I wonder how many of the commentors in this thread have been to a pro rugby league game in Japan?
This is a very interesting debate. Is it racism? Objectively yes. Is it necessary? Maybe.
It’s similar to the trans-gender athlete debate. Both sides have valid arguments. Trans-women who were gender assigned as males at birth tend to be physically stronger than their female peers, so it can be argued that they have an unfair advantage. But at the same time they do clearly have a right to be identified as women. So, does that right extend to sports? This is a real conundrum.
It’s the same with a sport like rugby. There are plenty of ethnic groups out there where adult men are statistically stronger/faster/etc. than their Japanese peers, so if a club is allowed to stack their team with foriegn athletes, they may be able to get an advantage on the field.
But on the other hand, isn’t it racism to exclude foreign players from the same opportunities? What if they go so far as to obtain Japanese citizenship? What then?
It’s easy to argue either way but it wouldn’t make that argument right. It’s a very complex issue.

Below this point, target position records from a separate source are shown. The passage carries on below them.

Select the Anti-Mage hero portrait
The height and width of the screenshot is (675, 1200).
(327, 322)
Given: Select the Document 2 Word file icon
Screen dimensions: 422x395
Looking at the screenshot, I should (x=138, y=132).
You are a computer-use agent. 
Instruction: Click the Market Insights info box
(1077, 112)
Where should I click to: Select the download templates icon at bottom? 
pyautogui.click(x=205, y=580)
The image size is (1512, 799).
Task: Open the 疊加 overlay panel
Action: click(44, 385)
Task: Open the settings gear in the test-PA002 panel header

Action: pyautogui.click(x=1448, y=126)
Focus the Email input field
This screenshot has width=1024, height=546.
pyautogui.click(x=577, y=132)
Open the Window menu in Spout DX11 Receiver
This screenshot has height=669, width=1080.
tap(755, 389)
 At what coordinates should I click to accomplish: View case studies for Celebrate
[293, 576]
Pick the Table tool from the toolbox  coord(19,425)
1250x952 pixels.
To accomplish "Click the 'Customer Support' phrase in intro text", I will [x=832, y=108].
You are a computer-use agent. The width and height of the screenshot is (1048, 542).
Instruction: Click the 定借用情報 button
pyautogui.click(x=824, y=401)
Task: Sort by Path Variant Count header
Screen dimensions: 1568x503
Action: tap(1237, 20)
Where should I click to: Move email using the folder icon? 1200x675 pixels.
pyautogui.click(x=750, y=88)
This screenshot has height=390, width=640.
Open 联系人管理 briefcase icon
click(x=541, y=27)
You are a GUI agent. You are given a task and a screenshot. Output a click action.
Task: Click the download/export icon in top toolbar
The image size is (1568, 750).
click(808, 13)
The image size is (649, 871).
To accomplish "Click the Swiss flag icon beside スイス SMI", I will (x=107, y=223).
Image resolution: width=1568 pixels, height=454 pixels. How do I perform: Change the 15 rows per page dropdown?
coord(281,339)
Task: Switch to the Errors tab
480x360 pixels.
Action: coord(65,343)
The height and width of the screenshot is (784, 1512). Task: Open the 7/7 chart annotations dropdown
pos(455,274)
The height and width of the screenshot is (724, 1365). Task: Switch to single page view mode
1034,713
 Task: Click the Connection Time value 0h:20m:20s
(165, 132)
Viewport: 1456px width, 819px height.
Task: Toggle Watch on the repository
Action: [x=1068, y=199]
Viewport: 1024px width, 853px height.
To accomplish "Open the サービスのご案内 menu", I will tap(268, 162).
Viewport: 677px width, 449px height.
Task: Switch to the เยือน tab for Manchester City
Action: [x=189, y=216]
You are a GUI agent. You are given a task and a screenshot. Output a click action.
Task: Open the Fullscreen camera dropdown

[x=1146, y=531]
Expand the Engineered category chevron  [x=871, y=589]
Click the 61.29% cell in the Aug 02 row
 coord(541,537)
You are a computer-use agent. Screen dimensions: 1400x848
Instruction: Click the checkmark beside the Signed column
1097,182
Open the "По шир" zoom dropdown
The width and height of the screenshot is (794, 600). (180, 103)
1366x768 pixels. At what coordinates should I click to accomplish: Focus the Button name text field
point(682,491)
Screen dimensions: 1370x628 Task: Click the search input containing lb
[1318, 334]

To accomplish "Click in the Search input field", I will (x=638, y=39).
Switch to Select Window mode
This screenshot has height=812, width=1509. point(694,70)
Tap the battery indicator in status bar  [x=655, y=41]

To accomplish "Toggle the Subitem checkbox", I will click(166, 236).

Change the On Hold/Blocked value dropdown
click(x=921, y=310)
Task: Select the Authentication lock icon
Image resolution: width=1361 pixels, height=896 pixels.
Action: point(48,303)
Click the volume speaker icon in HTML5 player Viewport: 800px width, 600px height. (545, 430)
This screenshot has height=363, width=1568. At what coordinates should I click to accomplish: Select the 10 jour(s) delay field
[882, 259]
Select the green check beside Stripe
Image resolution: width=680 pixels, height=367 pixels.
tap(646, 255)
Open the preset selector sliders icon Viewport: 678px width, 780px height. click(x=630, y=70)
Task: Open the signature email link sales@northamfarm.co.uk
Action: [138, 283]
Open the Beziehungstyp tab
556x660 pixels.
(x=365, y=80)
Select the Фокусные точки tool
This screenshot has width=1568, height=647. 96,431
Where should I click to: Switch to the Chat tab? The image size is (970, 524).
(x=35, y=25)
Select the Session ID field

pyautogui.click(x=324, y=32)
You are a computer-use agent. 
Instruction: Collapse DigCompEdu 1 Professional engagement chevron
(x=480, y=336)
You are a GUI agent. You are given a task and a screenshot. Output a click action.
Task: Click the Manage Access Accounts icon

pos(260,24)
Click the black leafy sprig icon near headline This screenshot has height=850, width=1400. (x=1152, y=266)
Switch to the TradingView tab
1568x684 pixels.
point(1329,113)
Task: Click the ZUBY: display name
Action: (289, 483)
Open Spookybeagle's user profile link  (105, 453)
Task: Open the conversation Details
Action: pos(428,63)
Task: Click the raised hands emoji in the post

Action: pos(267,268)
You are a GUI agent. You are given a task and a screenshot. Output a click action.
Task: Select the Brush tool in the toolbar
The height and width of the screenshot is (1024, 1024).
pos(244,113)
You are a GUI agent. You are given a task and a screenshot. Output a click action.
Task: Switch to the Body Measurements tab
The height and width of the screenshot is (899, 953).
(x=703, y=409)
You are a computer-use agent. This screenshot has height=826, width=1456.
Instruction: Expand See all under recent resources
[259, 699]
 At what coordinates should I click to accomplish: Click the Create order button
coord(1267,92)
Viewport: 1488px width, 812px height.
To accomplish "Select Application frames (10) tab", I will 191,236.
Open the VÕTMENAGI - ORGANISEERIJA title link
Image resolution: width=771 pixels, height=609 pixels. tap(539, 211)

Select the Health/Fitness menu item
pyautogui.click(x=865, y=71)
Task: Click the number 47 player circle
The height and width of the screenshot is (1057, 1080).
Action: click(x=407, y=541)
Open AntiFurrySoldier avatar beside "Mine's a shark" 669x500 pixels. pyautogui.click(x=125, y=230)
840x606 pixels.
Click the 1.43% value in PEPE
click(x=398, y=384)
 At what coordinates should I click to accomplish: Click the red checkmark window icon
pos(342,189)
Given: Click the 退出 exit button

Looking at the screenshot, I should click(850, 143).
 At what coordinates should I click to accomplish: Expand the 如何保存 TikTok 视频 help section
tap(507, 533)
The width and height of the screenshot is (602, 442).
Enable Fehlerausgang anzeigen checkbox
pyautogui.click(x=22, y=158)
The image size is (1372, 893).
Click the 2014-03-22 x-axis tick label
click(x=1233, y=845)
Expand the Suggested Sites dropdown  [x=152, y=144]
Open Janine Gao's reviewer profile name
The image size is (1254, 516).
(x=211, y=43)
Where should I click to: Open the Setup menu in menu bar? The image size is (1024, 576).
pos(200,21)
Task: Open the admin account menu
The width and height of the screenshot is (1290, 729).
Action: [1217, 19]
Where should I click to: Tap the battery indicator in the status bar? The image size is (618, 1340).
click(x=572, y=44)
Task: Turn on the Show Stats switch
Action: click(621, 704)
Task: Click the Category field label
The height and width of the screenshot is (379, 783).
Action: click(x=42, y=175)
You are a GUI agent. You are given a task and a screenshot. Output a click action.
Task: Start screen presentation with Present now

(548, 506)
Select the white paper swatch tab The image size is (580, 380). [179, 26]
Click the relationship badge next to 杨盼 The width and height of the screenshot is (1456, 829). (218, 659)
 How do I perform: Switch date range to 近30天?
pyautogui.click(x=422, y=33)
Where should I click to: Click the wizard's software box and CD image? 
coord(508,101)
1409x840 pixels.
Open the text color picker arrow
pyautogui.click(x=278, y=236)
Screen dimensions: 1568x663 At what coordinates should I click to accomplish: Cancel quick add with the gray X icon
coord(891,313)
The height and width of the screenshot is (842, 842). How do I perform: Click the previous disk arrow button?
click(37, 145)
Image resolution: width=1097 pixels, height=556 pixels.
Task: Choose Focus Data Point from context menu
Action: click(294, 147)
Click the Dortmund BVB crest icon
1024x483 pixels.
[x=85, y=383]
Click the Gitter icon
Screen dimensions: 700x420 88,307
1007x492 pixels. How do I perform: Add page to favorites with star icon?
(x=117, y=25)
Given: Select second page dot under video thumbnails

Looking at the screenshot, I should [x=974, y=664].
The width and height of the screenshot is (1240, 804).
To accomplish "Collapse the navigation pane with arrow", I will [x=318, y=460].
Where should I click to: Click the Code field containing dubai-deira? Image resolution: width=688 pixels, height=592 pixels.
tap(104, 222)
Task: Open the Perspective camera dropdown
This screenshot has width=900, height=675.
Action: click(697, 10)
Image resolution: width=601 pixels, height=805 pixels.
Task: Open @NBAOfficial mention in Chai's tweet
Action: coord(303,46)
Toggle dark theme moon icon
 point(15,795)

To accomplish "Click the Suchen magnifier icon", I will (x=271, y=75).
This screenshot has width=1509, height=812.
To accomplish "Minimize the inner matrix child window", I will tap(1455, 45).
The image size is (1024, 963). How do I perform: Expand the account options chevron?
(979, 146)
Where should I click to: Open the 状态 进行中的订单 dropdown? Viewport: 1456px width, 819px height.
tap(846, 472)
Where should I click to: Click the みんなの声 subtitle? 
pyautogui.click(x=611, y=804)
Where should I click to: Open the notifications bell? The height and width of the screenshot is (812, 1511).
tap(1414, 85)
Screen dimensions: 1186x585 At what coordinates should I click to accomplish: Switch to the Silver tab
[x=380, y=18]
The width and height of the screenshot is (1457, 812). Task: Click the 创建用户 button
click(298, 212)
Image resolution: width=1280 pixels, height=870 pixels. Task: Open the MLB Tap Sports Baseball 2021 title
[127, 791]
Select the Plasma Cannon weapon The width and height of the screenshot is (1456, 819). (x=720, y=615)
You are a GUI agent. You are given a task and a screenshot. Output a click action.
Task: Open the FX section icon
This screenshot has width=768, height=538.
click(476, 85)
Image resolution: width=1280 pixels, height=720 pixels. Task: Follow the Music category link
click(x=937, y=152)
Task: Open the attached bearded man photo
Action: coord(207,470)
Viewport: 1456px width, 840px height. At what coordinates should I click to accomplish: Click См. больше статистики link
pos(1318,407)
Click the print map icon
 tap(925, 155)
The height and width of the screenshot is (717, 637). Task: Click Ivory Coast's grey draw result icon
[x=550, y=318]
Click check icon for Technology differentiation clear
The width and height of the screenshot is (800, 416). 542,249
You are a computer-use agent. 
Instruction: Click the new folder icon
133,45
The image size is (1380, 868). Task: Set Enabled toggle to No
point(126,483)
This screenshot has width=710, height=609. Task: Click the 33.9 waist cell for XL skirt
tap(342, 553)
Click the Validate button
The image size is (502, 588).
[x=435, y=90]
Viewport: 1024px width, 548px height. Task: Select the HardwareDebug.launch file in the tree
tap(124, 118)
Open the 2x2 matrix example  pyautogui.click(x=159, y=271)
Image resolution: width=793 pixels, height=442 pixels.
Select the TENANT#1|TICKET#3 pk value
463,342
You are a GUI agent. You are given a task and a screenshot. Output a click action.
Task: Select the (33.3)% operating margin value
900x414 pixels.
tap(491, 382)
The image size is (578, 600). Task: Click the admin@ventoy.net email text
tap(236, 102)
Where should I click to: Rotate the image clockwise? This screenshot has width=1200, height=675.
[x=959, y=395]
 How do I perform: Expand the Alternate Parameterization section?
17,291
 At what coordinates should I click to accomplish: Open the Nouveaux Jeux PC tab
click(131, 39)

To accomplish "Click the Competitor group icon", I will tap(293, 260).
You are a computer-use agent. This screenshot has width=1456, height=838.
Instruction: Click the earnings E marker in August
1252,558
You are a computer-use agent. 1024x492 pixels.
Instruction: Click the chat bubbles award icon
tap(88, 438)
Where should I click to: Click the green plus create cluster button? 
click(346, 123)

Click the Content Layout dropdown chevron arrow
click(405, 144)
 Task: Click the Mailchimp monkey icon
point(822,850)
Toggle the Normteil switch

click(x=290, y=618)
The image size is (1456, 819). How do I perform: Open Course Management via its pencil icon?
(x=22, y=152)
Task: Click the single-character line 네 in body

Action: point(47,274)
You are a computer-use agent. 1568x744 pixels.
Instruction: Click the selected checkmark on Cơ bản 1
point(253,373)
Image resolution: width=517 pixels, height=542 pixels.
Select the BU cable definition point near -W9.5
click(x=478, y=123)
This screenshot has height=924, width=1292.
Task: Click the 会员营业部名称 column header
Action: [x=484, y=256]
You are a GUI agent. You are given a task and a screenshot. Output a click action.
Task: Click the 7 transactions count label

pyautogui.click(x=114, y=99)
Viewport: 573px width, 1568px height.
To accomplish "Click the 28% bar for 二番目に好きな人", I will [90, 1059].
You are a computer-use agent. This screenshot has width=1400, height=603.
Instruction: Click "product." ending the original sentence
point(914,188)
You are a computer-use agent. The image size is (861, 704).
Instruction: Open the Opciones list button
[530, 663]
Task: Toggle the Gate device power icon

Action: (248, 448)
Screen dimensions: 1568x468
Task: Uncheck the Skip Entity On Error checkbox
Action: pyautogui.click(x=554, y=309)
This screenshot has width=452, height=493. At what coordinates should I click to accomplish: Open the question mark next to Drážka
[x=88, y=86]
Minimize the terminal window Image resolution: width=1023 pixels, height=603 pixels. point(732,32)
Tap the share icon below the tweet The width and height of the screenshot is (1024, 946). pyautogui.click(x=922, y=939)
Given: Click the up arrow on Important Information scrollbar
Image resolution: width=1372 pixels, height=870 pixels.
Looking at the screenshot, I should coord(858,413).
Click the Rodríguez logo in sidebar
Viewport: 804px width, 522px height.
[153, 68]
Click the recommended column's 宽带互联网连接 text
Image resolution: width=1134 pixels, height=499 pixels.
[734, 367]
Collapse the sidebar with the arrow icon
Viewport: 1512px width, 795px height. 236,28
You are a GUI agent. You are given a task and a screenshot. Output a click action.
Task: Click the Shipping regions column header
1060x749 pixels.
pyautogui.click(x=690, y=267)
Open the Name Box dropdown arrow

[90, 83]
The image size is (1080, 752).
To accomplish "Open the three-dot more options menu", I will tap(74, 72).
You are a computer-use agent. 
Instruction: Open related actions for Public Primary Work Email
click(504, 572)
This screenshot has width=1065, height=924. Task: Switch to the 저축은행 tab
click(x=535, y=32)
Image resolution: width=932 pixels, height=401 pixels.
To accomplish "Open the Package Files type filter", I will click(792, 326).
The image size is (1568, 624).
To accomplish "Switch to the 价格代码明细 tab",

Someone’s going to get sued I think
people when they find out not thing but japan
Surely illegal?
Sumo also does the same crap.. shameful and clearly unconstitutional but no one has challenged it
Wait, so a condition of employment is submitting lineage proof?
Isn’t that…ummm…
Nevermind I guess…
Would anyone miss Rugby?
Japanese circle jerk
Let them extinct themselves. I need more popcorn.
This doesn’t sound massively different from the homegrown player criteria that exists in the premier league?
I qualify as all of these (so does my mother) and yet I know that I still won’t be accepted as culturally fully because I have a quarter muddle blood in me. That’s Japan for ya
what’s with this wave of discriminatory legislation in Japan
The Japanese get to determine what it means to be Japanese… even if it’s racist.
This directive may have been semi imposed upon them by the IRB. Perhaps it needs to be looked into further.
Certainly, I have felt that both New Zealand and Australia have robbed the pacific nations of the talent and recognition they deserve for decades by poaching their best talent at a schooling age whilst also denying their own citizens a fair platform to participate; it’s a shallow victory on those terms.
I begrudgingly support some of the tightening to preserve the integrity of Japanese culture but this is just racist.
I think this is more interesting than clubs buying people and moving them around. You’re just watching whatever corporation has the most money to buy whichever set of players it wants.
Sport is more interesting when you are watching the actual product of the country, culture and people.